Supplied passage

┄┄┄┄┄┄┄┄┄┄

From Janet Reid’s blog: Query me for anything you want but these almost always are a pass
The reader’s version is of course: I’ll try any novel, but these almost always get a fast DNF.
For Janet, topics that aren’t going to work include: abuse memoirs, pedophilia, serial killers, vampires. Other things too; click through to see the full list plus comments.
There are plenty of things that get a pass from Janet Reid that generally or sometimes appeal to me. Vampires, say. Serial killers, sometimes. Apocalyptic pandemics, though perhaps that’s a bit to topical just at present to be attractive in fiction.
But there are several “pass” categories here that are “DNF” categories for me. The most definite:
5. The novel you wrote to prove a point.
I am entirely story-based. If you have a compelling story, you can make any point you want to, but I’m not going to read your novel to hear how global warming is a problem.
I’ll go further:
I am entirely story based AND I hate being bludgeoned over the head with a message no matter how compelling your story is.
If you have a message, kept it soft and bury it in the story and I’m fine with it. Whip out a club and whap me with it and I’m done, even if I agree with your message and even if the story is otherwise good. This doesn’t include things like “Hitler was bad and Nazis were evil.” That’s not a message; that’s just background.
However, that isn’t the kind of thing that usually stops me, or any reader, in the first chapter. It would be a very odd book if it whipped out a club in the first chapter, right? I can’t think of one that did that.
Let me see, let’s say specifically: Things that make me stop short and declare a DNF if they do in fact appear in the first chapter.
a) Too gritty. Fill the streets of your fantasy city with sewage and start out by dumping somebody in the gutter and I’m too grossed out to continue. Elisha Barber is the example that comes to mind.

┄┄┄┄┄┄┄┄┄┄

Information supplied

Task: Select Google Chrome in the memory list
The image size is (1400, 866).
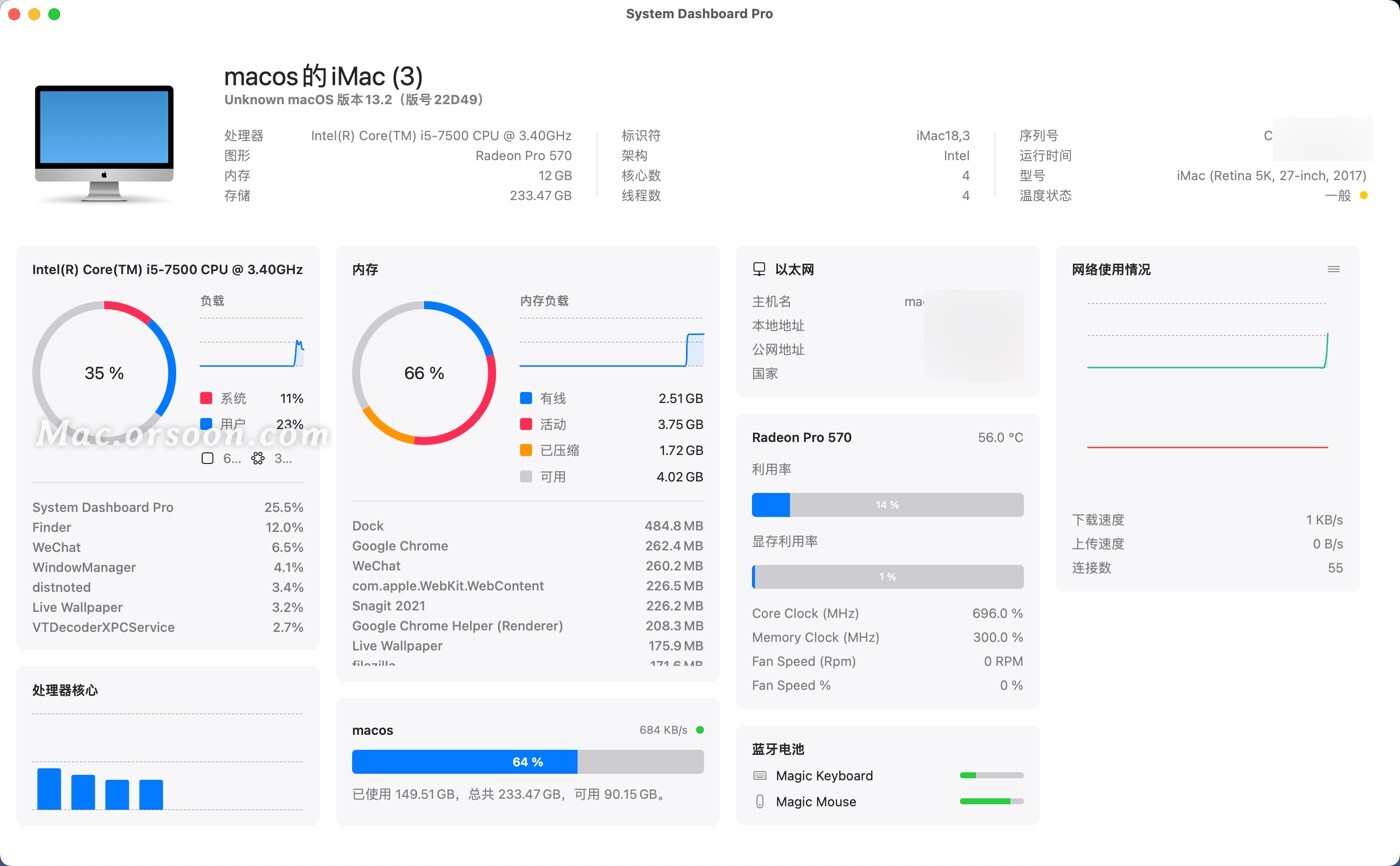Action: click(400, 545)
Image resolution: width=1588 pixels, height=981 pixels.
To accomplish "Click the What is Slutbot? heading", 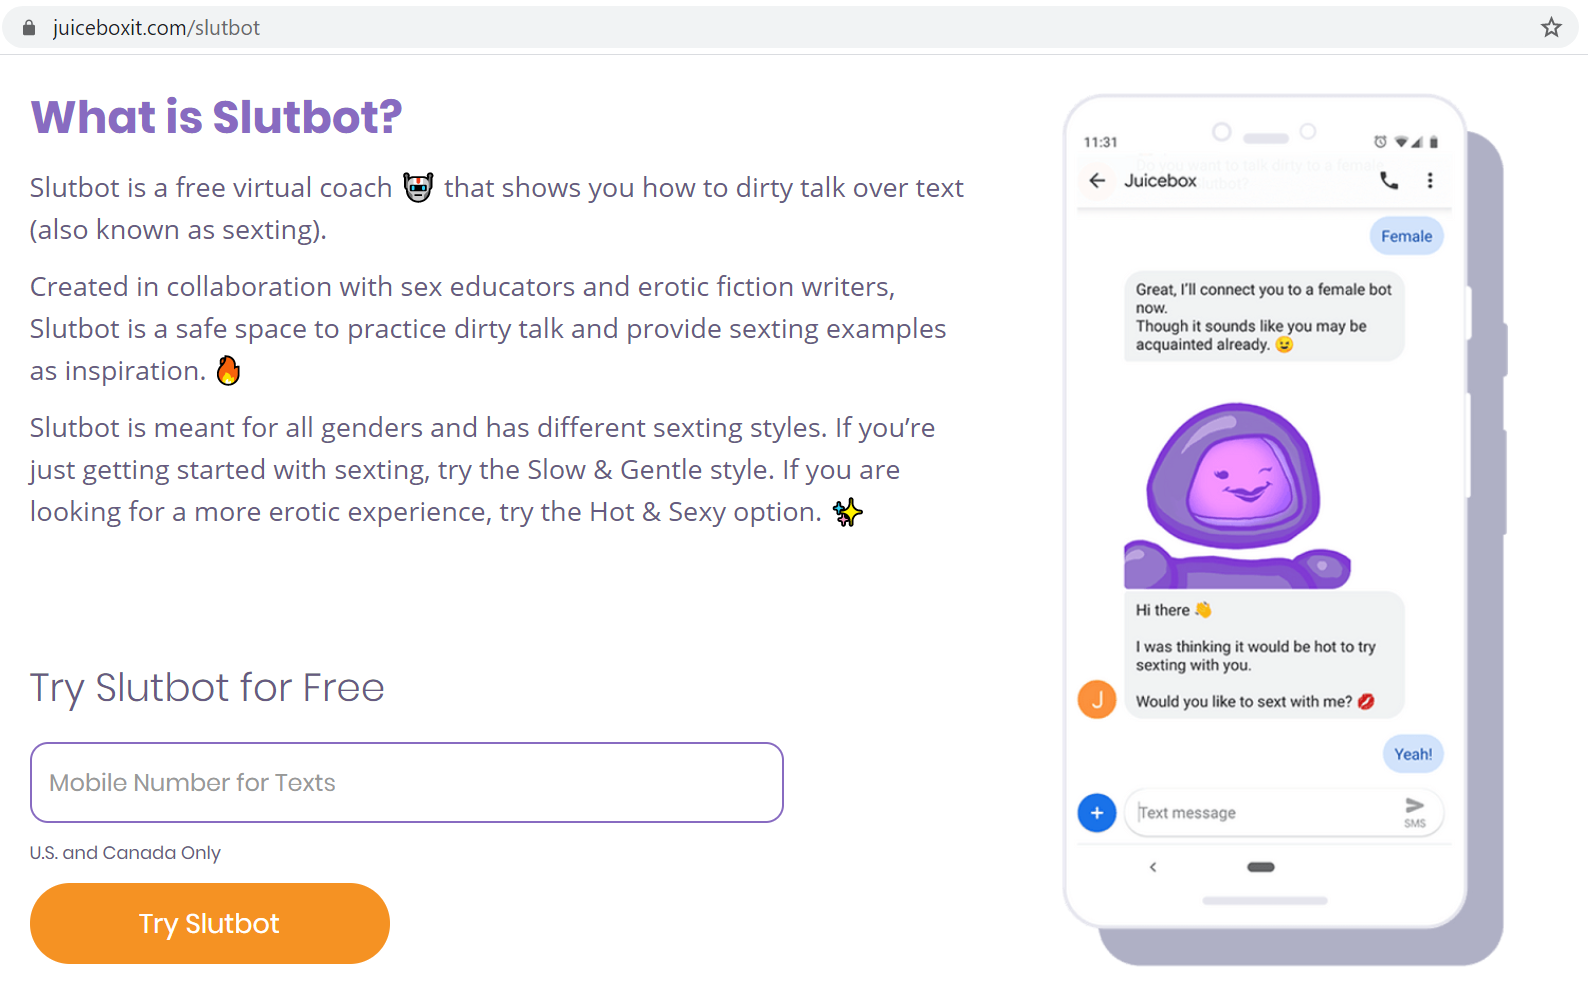I will [216, 117].
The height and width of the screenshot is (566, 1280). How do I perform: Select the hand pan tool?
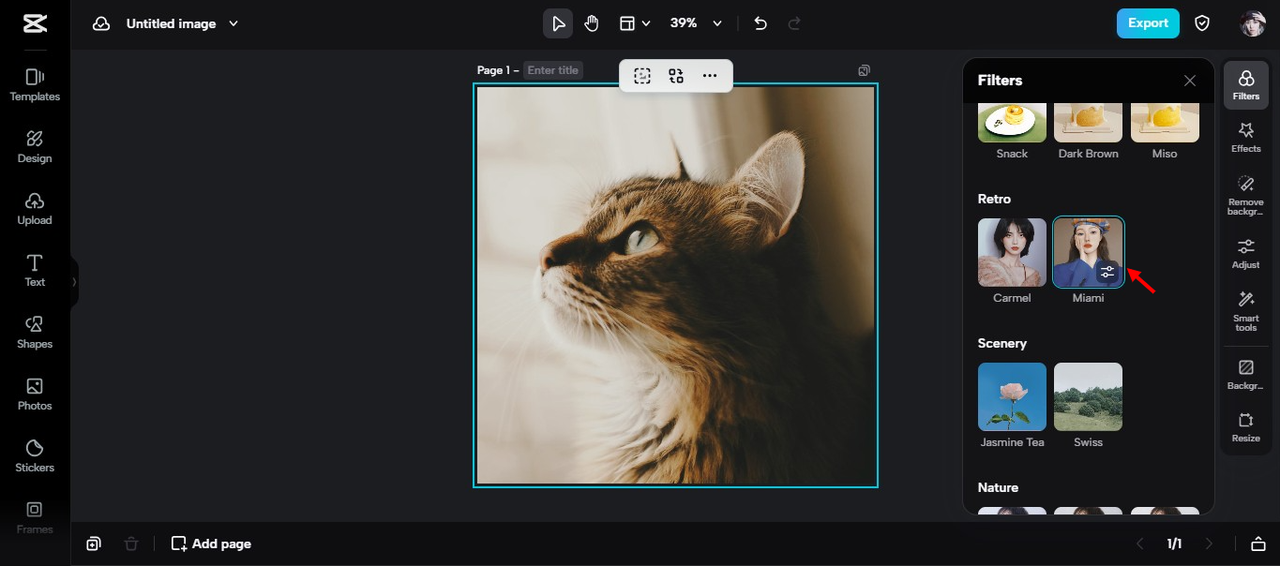point(592,23)
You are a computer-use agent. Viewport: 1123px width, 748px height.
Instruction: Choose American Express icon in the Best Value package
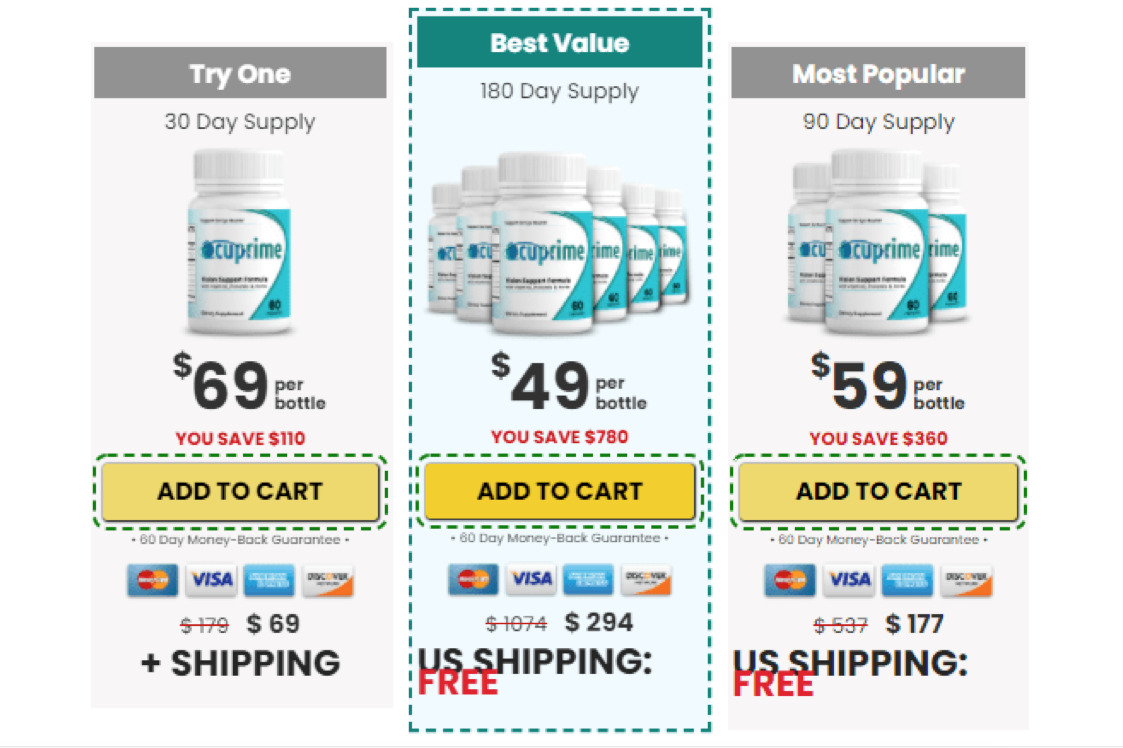pyautogui.click(x=588, y=579)
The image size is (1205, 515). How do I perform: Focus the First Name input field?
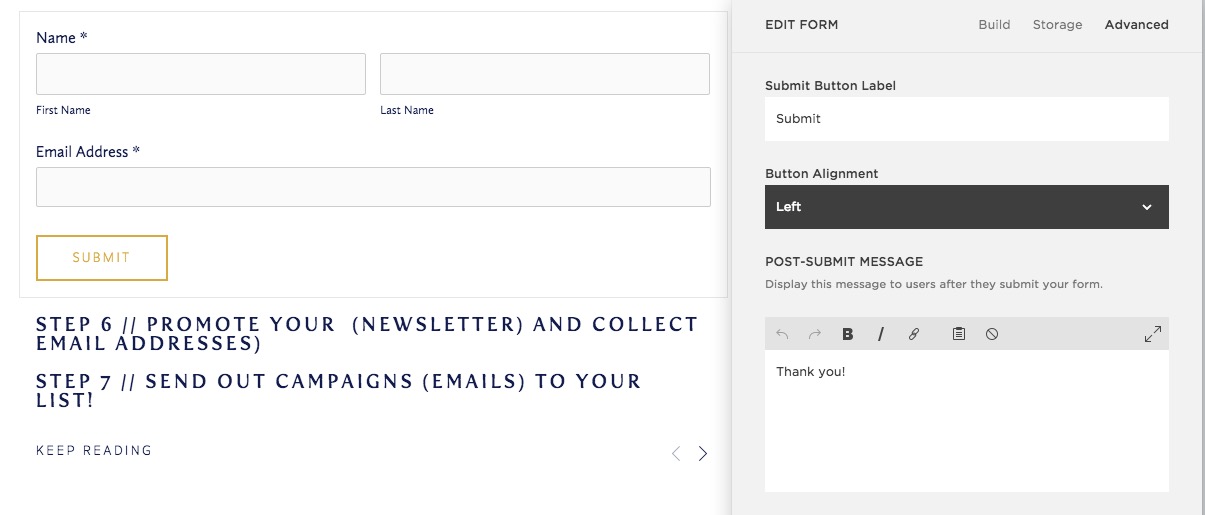click(x=201, y=74)
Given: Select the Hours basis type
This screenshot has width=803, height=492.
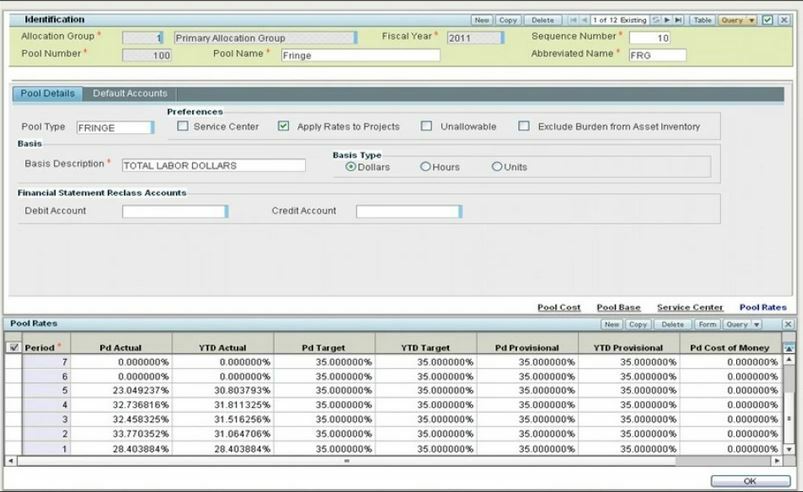Looking at the screenshot, I should click(426, 167).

┄┄┄┄┄┄┄┄┄┄

Task set
• A. Copy the passage of the blog post on DNF categories between "I am entirely story-based." and "that’s just background.", inclusive.
• B. In the blog post on DNF categories, which book is given as the example of a first chapter that is too gritty?
• C. Continue the blog post on DNF categories from where it stops.

Results by task
• A.
I am entirely story-based. If you have a compelling story, you can make any point you want to, but I’m not going to read your novel to hear how global warming is a problem.
I’ll go further:
I am entirely story based AND I hate being bludgeoned over the head with a message no matter how compelling your story is.
If you have a message, kept it soft and bury it in the story and I’m fine with it. Whip out a club and whap me with it and I’m done, even if I agree with your message and even if the story is otherwise good. This doesn’t include things like “Hitler was bad and Nazis were evil.” That’s not a message; that’s just background.

• B. Elisha Barber

• C.
b) Start me off with a protagonist, then kill the protagonist in the first chapter, and I’m probably done unless the story is a murder mystery.
c) Oh, here’s one — have the protagonist do something unjustifiably awful in the first chapter and I’m gone. I’m absolutely thinking of The Fifth Season here.
d) Things start off in too awful a place. If the protagonist is in a terrible situation, I may not be able to tolerate sticking around until she pries herself out of that situation. I wouldn’t say that’s always the case, but it can happen. I would prefer that horrible situation to be in the backstory. Let the author build up an understanding of that background slowly, after the protagonist is already involved in other things.
e) I’ve never seen this, as far as I can recollect, but I don’t recommend the author kill a dog or other pet in the first chapter. I doubt I’d get past that scene.
How about you? What’s something that, if it appears in the first chapter, makes you put down a book at once?
Or, is there nothing? Are you’re the kind of reader who always finishes a book if you start it, even if you hate it?